=== SELECTION ===

This function saves the experiment. It saves the model and the reports. Uses joblib to save the model and pickle to save the reports.

Source code in framework\Experiment.py

def save(self):
    """This function saves the experiment. It saves the model and the reports. Uses joblib to save the model and pickle to save the reports.
    """
    with mlflow.start_run(nested = True, experiment_id=self.experiment_id, run_id=self.run_id) as run:  

        repository = get_artifact_repository(run.info.artifact_uri)
        try:
            repository.delete_artifacts(mlflow.get_artifact_uri("experiment.pkl"))
            repository.delete_artifacts(mlflow.get_artifact_uri("metadata.yaml"))
            repository.delete_artifacts(mlflow.get_artifact_uri("reports"))
        except:
            pass

    experiment_to_be_saved = deepcopy(self)
    if isinstance(self.model, tf.keras.models.Model):
        self.model.save(os.path.join(os.getcwd(), "runs", self.run_id, "model.keras"))
        experiment_to_be_saved.model = None
        with mlflow.start_run(nested = True, experiment_id=self.experiment_id, run_id=self.run_id) as run:
            mlflow.log_artifact(os.path.join(os.getcwd(),"runs", self.run_id, "model.keras"), "model")


    with open(os.path.join(os.getcwd(), "runs", self.run_id, "experiment.pkl"), "wb") as f:
        joblib.dump(experiment_to_be_saved, f)

    for k, v in self._report_registry.items():  

        with open(os.path.join(os.getcwd(), "runs", self.run_id, "reports", f"{k}.json"), "w") as f:
            write_json(v, f)  #os.path.join(os.getcwd(), "runs", self.run_id, "reports", f"{k}.json") 

        with mlflow.start_run(nested = True, experiment_id=self.experiment_id, run_id=self.run_id) as run:
            mlflow.log_artifact(os.path.join(os.getcwd(),"runs", self.run_id,"reports" , f"{k}.json"), "reports")

    for k,v in self._eda_registry.items():
        with open(os.path.join(os.getcwd(), "runs", self.run_id, "reports", f"eda_{k}.json"), "w") as f:
            write_json(v, f)
        with mlflow.start_run(nested = True, experiment_id=self.experiment_id, run_id=self.run_id) as run:
            mlflow.log_artifact(os.path.join(os.getcwd(),"runs", self.run_id,"reports" , f"eda_{k}.json"), "reports")

    yaml.dump(self.cfg, open(os.path.join(os.getcwd(), "runs", self.run_id, "metadata.yaml"), "w"))

    with mlflow.start_run(nested = True, experiment_id=self.experiment_id, run_id=self.run_id) as run:
            mlflow.log_artifact(os.path.join(os.getcwd(),"runs", self.run_id,  "experiment.pkl"), "")
            mlflow.log_artifact(os.path.join(os.getcwd(),"runs", self.run_id, "metadata.yaml"), "")

`setup(data, *args, **kwargs)`

This function sets up the experiment. It is called before training the model.

Source code in framework\Experiment.py

def setup(self, data:pd.DataFrame, *args, **kwargs):
    """This function sets up the experiment. It is called before training the model."""
    return NotImplementedError("Implement this in the child class.")

`spc()`

This function creates a statistical process control chart. WIP.

Source code in framework\Experiment.py

def spc(self):
    """This function creates a statistical process control chart. WIP."""

=== STORED RECORDS ===

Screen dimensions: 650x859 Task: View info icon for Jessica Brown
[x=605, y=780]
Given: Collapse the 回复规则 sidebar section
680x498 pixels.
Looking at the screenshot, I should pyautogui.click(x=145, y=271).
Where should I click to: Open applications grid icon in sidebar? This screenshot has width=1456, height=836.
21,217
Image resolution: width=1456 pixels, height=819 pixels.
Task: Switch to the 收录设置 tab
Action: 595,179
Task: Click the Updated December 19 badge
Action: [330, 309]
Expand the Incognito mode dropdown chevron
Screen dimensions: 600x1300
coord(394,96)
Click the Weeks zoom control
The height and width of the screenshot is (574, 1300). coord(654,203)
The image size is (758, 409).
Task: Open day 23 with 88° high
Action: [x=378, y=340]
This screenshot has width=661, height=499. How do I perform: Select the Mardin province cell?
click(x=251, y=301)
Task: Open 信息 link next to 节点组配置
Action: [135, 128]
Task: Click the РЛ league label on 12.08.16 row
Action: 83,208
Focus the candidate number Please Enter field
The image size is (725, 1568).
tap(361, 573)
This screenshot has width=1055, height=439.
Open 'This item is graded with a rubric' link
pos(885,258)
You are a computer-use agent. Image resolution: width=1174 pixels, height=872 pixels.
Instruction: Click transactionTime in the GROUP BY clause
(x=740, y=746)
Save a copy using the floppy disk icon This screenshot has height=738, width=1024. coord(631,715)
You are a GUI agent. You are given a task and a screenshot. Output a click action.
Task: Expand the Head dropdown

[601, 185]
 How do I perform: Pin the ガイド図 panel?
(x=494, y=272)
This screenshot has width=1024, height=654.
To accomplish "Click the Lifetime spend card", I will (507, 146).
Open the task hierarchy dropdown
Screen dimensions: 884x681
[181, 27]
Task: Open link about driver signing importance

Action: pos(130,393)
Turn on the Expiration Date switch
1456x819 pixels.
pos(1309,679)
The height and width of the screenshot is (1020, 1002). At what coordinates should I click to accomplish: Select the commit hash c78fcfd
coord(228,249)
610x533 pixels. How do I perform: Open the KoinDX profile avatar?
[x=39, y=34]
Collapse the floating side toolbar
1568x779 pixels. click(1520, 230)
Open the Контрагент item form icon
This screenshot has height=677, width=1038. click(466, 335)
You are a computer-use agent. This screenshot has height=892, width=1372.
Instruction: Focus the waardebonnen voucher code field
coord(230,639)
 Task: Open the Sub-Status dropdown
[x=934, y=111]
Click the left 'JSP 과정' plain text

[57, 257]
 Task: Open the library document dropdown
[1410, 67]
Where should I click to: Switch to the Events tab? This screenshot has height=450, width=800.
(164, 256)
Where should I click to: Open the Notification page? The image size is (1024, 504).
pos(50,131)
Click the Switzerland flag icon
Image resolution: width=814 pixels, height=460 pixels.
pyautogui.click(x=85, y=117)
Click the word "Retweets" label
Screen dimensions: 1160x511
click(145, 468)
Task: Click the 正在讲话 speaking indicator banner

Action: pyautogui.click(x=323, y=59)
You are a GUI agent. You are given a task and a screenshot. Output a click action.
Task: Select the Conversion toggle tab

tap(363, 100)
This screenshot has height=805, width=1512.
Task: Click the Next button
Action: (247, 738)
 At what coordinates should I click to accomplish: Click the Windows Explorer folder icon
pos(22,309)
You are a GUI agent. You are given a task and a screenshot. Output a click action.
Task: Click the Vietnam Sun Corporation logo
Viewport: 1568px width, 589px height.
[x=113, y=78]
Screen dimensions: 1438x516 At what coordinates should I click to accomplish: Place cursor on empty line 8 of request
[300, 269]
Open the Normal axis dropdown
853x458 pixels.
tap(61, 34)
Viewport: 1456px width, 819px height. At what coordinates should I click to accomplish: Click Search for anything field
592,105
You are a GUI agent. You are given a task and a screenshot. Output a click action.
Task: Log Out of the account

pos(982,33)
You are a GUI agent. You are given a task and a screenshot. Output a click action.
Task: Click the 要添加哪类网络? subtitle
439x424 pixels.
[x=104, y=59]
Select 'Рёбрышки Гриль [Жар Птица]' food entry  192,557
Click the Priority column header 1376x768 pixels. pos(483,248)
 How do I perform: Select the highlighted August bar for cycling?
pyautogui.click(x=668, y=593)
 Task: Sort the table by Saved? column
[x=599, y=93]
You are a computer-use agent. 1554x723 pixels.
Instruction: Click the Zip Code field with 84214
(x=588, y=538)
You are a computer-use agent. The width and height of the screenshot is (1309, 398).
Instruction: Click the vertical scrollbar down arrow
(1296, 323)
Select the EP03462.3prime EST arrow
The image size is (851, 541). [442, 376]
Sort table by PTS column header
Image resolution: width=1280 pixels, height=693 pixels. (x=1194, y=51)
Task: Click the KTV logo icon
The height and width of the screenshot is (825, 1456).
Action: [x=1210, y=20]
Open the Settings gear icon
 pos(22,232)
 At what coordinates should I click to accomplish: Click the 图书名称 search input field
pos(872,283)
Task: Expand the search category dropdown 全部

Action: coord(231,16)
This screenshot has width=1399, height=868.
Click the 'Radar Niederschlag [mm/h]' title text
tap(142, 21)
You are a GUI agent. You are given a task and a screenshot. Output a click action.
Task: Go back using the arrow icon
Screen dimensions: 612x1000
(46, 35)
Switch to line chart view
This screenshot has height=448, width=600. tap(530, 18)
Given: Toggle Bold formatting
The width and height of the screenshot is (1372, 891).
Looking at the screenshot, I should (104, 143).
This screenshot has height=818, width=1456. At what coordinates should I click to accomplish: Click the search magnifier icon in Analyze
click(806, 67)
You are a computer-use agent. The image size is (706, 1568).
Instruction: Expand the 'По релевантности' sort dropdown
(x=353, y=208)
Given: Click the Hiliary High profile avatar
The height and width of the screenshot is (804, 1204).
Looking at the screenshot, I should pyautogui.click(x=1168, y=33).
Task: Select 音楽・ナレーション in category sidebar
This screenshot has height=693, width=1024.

===

● **SHORT TASK**
Output the section of the Experiment.py documentation above that runs from "repository = get_artifact_repository(run.info.artifact_uri)" up to and including "experiment_to_be_saved = deepcopy(self)", character for character.

● **PROBLEM SOLUTION**
repository = get_artifact_repository(run.info.artifact_uri)
        try:
            repository.delete_artifacts(mlflow.get_artifact_uri("experiment.pkl"))
            repository.delete_artifacts(mlflow.get_artifact_uri("metadata.yaml"))
            repository.delete_artifacts(mlflow.get_artifact_uri("reports"))
        except:
            pass

    experiment_to_be_saved = deepcopy(self)